Posted on 08 March 2013 by Trish Vignola

Ok, my prediction that Barry Larkin will get some serious notice when the managerial carousel begins this season is pretty much on the mark. Everything else I said regarding the World Baseball Classic? Not so much. In an attempt to save face, I’ve decided to turn my attention to another pool of countries. Let’s look at one I actually know something about.

Hello Team USA!

TeamUSA

As the clock ticks down to Team USA’s first official game, Greg Maddux walked out to the mound to visit Derek Holland. This time though it was as a pitching coach and not an ace. However, every time Maddux went to the mound to pitch in his career (22 seasons and 355 major-league victories), he was doing it as a pitching coach…kinda of.

Take that Eric Gagne! (He was the pitching coach for Team France which failed to qualify.)

Are you surprised though? Greg Maddux was always a lesson in “what to do” for pitchers in both dugouts. He was and is a constant reminder of the lethal properties hiding in an 88 m.p.h. fastball.

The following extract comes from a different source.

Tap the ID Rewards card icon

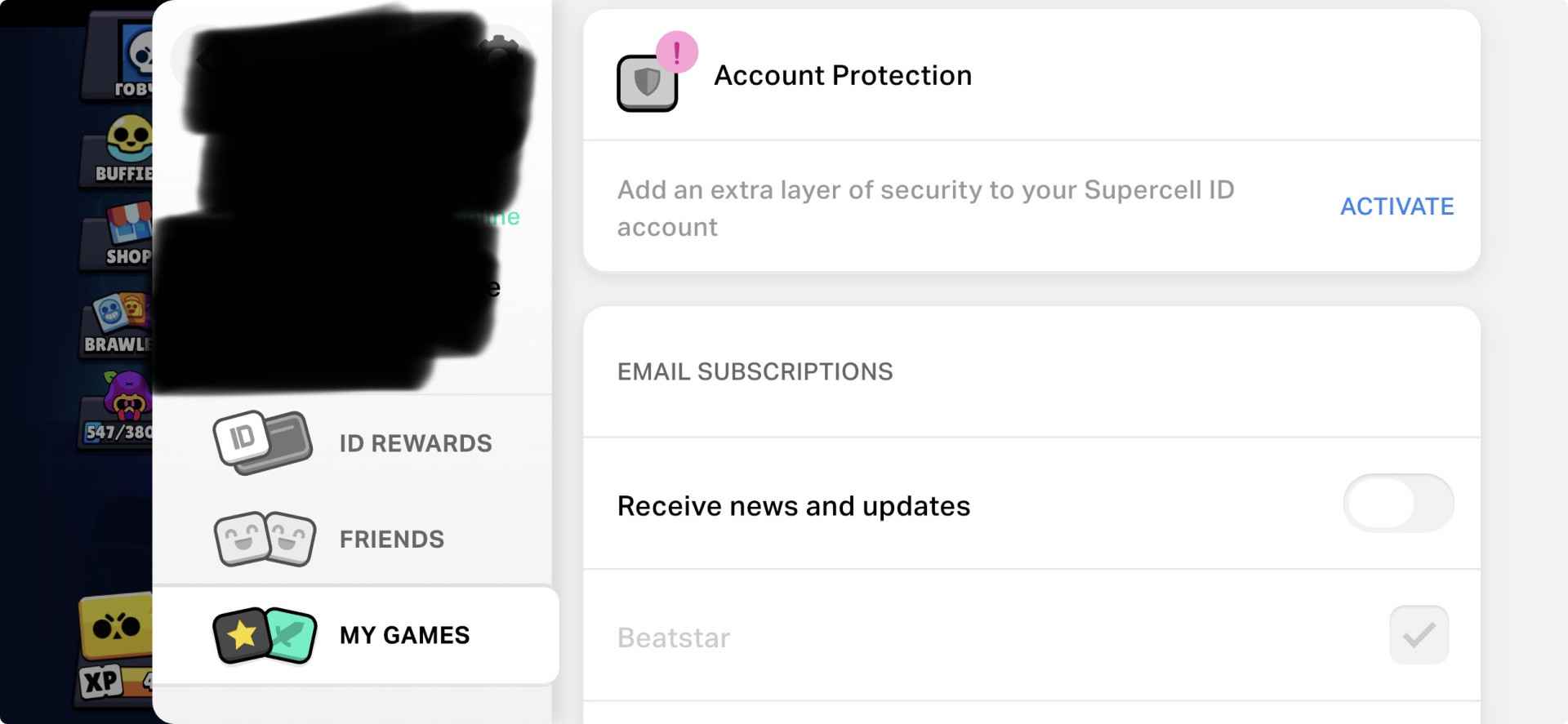pos(262,442)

Ask folks like R.A. Dickey.

Joe Torre, Team USA’s manager, said he contacted Maddux before any other potential member of his coaching staff. The belief that working in the WBC “imperils arms” demanded a reassuring presence, especially because pitchers in the WBC are expected to be ready faster. “I just felt it was important to have a pitching coach who knows what it’s like to go through spring training, and he was playing, what, four years ago?” Torre said to MLB.com. “It’s a security blanket for a lot of the pitchers here.”

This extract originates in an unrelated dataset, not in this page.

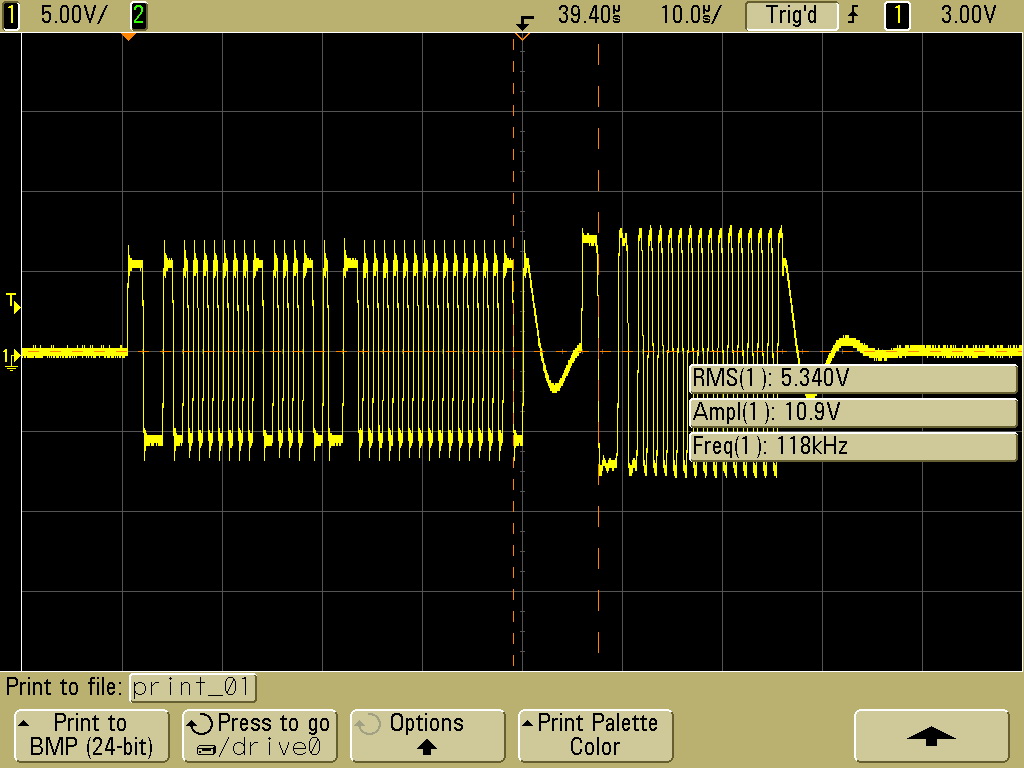
Task: Select the Channel 2 indicator badge
Action: tap(138, 15)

Probably for a fair amount of General Managers as well.

Maddux took a day to answer Torre’s request, clearing the idea with his family. “I wanted to do it the minute I hung up,” he said. “But you’ve got to take care of the other side of your life.” Maddux spent the last three seasons as a special instructor for the Cubs and Rangers. His responsibilities have been limited, allowing for a normal family life relative to his years as a player.

Maddux hadn’t studied the effect of WBC participation on arms, but he committed to running the staff exactly as if it were prepping to start a full MLB season. “I know the intensity of the games is a lot more,” he said. “But the physical load of it’s going to be no different from what they’re accustomed to this time of year in spring training.”

Maddux has to defer to some pretty strict WBC ground rules (no more than 65 pitches per appearance in this opening round) and the concerns of his pitchers’ regular coaches. But he’s free to coach in the most important ways, advising on technique or massaging a pickoff move. More than free, actually. “That’s one of my obligations,” he said.

It might also have been one of Torre’s recruiting tools.

“I think it made a lot of… managers comfortable (about pitchers leaving spring camps for the WBC),” he said, “because let’s think about it. Their pitchers have a chance to spend these weeks with Greg Maddux. That’s pretty good tutoring.” Ryan Vogelsong, the Giants’ postseason ace of 2012, didn’t hesitate when asked what he most wanted to learn from Maddux: “The backdoor two-seamer to a righty. I have my first bullpen session with him tomorrow, and we’re going to dive into it.”